### Short task
Turn the stretch of the entries from the line containing "The image size is (614, 374)." through the end of the entries into a JSON list of strings, with one string per line and blank lines omitted.

### Information shown
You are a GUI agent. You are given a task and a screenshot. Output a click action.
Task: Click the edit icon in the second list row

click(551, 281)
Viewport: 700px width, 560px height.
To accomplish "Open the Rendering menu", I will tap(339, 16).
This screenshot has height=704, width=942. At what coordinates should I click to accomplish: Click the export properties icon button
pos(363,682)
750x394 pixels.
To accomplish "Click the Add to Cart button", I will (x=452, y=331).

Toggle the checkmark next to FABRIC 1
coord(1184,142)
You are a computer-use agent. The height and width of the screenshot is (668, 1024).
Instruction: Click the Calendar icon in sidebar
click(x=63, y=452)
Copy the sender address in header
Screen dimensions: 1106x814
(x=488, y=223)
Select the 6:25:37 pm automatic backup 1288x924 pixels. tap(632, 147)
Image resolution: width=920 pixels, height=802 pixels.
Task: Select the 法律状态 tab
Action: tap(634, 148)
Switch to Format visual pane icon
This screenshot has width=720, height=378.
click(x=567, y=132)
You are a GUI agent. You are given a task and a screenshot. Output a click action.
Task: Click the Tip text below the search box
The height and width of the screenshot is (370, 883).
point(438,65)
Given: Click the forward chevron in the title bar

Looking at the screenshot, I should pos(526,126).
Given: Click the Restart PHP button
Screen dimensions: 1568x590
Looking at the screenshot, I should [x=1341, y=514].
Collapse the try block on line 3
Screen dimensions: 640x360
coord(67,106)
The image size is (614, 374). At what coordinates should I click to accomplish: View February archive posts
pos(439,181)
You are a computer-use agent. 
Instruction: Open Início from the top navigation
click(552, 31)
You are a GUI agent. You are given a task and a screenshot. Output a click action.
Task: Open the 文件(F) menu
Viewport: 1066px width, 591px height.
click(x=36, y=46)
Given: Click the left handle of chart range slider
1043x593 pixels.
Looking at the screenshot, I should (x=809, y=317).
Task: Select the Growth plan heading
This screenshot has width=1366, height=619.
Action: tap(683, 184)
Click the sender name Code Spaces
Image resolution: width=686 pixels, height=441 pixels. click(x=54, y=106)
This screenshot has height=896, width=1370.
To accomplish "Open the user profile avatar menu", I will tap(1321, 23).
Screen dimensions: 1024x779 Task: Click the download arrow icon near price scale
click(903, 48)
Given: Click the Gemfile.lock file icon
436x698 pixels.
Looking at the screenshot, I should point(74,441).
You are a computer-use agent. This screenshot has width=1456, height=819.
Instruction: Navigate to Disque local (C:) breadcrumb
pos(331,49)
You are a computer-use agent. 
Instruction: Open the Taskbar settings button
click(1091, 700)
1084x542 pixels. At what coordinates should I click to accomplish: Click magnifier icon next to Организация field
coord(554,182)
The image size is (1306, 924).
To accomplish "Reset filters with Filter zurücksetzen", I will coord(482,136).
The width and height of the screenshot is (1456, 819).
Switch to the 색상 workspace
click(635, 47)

### The solution
[
  "The image size is (614, 374). At what coordinates should I click to accomplish: View February archive posts",
  "pos(439,181)",
  "You are a computer-use agent. ",
  "Instruction: Open Início from the top navigation",
  "click(552, 31)",
  "You are a GUI agent. You are given a task and a screenshot. Output a click action.",
  "Task: Open the 文件(F) menu",
  "Viewport: 1066px width, 591px height.",
  "click(x=36, y=46)",
  "Given: Click the left handle of chart range slider",
  "1043x593 pixels.",
  "Looking at the screenshot, I should (x=809, y=317).",
  "Task: Select the Growth plan heading",
  "This screenshot has width=1366, height=619.",
  "Action: tap(683, 184)",
  "Click the sender name Code Spaces",
  "Image resolution: width=686 pixels, height=441 pixels. click(x=54, y=106)",
  "This screenshot has height=896, width=1370.",
  "To accomplish \"Open the user profile avatar menu\", I will tap(1321, 23).",
  "Screen dimensions: 1024x779 Task: Click the download arrow icon near price scale",
  "click(903, 48)",
  "Given: Click the Gemfile.lock file icon",
  "436x698 pixels.",
  "Looking at the screenshot, I should point(74,441).",
  "You are a computer-use agent. This screenshot has width=1456, height=819.",
  "Instruction: Navigate to Disque local (C:) breadcrumb",
  "pos(331,49)",
  "You are a computer-use agent. ",
  "Instruction: Open the Taskbar settings button",
  "click(1091, 700)",
  "1084x542 pixels. At what coordinates should I click to accomplish: Click magnifier icon next to Организация field",
  "coord(554,182)",
  "The image size is (1306, 924).",
  "To accomplish \"Reset filters with Filter zurücksetzen\", I will coord(482,136).",
  "The width and height of the screenshot is (1456, 819).",
  "Switch to the 색상 workspace",
  "click(635, 47)"
]